=== DIRECTIONS FOR THIS TASK ===
Once the line with "The height and width of the screenshot is (259, 446)." is found in the data, output it and each following line exactly, up to and including the line with "Viewport: 859px width, 516px height.", and nothing before or after.

(Collected data entries)
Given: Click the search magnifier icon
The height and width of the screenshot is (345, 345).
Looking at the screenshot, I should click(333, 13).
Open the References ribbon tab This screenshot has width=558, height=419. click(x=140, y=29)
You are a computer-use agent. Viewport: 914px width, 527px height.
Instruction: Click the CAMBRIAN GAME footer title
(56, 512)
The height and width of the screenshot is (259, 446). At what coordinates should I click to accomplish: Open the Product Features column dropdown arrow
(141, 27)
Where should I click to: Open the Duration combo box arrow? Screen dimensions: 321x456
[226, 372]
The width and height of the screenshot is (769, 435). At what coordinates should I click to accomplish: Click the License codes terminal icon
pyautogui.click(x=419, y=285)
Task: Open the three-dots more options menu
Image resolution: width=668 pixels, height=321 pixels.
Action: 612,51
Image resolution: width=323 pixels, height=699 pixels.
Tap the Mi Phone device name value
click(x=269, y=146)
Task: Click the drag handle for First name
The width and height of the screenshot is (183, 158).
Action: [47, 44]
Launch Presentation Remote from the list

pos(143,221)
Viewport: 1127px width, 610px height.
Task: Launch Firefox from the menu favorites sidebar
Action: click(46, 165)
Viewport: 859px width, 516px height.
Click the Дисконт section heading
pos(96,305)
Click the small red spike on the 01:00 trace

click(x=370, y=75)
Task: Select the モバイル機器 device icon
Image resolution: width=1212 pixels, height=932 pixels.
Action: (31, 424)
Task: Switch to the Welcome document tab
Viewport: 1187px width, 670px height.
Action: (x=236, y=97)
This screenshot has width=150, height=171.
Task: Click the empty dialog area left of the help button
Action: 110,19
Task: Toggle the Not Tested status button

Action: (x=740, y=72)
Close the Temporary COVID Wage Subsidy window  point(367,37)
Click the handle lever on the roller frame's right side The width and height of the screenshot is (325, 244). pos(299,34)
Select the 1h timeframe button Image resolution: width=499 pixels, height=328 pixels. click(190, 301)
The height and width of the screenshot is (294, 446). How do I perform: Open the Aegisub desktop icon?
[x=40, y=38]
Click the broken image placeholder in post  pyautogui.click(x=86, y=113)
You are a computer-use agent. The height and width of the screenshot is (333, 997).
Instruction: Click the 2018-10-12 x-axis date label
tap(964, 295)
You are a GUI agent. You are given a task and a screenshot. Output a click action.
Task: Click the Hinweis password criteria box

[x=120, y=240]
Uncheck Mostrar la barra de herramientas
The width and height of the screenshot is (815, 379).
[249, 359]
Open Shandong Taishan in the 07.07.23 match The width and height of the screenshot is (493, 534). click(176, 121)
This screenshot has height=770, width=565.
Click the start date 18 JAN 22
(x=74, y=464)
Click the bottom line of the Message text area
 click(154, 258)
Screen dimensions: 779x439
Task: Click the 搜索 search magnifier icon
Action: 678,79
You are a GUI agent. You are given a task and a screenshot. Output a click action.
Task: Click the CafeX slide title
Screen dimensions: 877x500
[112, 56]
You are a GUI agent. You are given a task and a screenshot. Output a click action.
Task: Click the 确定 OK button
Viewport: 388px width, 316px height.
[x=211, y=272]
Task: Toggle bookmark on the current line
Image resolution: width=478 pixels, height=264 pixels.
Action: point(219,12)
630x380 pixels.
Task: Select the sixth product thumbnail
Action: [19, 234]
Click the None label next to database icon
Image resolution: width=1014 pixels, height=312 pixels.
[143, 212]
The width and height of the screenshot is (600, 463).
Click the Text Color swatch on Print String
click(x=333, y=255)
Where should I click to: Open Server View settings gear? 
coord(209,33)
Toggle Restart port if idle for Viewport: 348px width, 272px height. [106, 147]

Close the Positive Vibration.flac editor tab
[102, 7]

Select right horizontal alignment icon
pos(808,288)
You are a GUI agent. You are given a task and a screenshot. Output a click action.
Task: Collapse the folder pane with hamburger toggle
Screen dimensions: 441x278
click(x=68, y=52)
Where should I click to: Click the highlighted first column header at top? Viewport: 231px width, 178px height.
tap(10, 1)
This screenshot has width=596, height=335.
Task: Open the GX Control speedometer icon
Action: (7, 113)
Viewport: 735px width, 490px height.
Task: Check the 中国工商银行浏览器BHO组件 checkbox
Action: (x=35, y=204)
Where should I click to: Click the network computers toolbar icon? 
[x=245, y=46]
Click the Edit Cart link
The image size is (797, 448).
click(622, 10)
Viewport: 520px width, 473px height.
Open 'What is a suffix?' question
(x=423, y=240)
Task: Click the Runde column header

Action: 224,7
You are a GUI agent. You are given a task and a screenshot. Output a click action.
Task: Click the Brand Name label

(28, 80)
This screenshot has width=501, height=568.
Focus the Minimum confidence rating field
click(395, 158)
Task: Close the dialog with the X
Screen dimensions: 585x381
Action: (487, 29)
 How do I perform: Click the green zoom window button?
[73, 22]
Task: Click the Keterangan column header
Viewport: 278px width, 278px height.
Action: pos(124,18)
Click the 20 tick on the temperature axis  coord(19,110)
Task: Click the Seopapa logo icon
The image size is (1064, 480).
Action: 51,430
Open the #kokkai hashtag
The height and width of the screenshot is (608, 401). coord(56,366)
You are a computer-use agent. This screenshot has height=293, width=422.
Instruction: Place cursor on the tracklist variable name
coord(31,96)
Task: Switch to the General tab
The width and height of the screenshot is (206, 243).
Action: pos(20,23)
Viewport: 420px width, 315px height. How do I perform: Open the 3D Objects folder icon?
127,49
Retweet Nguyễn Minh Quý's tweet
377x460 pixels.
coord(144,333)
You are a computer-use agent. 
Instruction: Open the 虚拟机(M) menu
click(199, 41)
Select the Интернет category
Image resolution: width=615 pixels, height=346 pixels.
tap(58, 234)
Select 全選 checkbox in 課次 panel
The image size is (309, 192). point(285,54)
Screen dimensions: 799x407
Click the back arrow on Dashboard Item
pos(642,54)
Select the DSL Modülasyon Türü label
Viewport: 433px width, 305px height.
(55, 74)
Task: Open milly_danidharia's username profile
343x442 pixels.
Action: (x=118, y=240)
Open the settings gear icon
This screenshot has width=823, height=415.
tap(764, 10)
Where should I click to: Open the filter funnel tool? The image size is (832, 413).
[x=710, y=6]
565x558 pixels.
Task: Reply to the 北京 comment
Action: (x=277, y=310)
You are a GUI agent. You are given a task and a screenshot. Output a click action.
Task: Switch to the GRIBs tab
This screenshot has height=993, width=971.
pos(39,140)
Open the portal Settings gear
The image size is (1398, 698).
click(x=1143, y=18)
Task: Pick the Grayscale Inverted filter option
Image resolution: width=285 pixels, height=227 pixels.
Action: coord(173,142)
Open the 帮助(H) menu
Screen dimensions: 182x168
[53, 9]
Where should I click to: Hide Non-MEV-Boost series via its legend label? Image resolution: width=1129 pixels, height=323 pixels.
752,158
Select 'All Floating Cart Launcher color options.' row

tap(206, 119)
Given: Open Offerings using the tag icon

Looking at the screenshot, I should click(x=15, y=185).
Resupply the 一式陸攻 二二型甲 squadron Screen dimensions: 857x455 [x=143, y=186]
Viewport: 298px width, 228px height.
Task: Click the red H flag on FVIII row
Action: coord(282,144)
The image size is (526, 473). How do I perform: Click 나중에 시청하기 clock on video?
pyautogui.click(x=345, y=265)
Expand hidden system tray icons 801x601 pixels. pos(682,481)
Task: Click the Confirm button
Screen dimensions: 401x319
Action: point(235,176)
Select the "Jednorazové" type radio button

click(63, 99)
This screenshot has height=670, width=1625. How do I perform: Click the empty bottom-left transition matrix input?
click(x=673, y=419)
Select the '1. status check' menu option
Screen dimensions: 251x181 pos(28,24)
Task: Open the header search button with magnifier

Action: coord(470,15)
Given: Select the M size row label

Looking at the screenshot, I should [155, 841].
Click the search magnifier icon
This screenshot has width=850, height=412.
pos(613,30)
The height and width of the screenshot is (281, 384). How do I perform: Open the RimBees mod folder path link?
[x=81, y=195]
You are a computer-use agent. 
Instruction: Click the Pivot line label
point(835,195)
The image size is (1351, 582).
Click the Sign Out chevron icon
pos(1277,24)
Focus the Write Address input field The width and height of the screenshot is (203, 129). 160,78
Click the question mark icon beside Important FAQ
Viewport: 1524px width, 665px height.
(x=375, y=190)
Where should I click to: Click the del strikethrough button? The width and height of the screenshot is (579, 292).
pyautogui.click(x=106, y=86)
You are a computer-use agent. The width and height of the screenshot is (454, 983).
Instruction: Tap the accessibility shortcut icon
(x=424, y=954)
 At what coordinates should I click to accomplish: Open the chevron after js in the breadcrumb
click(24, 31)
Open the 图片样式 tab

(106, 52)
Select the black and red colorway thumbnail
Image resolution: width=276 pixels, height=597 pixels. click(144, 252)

=== YOUR SOLUTION ===
The height and width of the screenshot is (259, 446). At what coordinates should I click to accomplish: Open the Product Features column dropdown arrow
(141, 27)
Where should I click to: Open the Duration combo box arrow? Screen dimensions: 321x456
[226, 372]
The width and height of the screenshot is (769, 435). At what coordinates should I click to accomplish: Click the License codes terminal icon
pyautogui.click(x=419, y=285)
Task: Open the three-dots more options menu
Image resolution: width=668 pixels, height=321 pixels.
Action: 612,51
Image resolution: width=323 pixels, height=699 pixels.
Tap the Mi Phone device name value
click(x=269, y=146)
Task: Click the drag handle for First name
The width and height of the screenshot is (183, 158).
Action: [47, 44]
Launch Presentation Remote from the list

pos(143,221)
Viewport: 1127px width, 610px height.
Task: Launch Firefox from the menu favorites sidebar
Action: click(46, 165)
Viewport: 859px width, 516px height.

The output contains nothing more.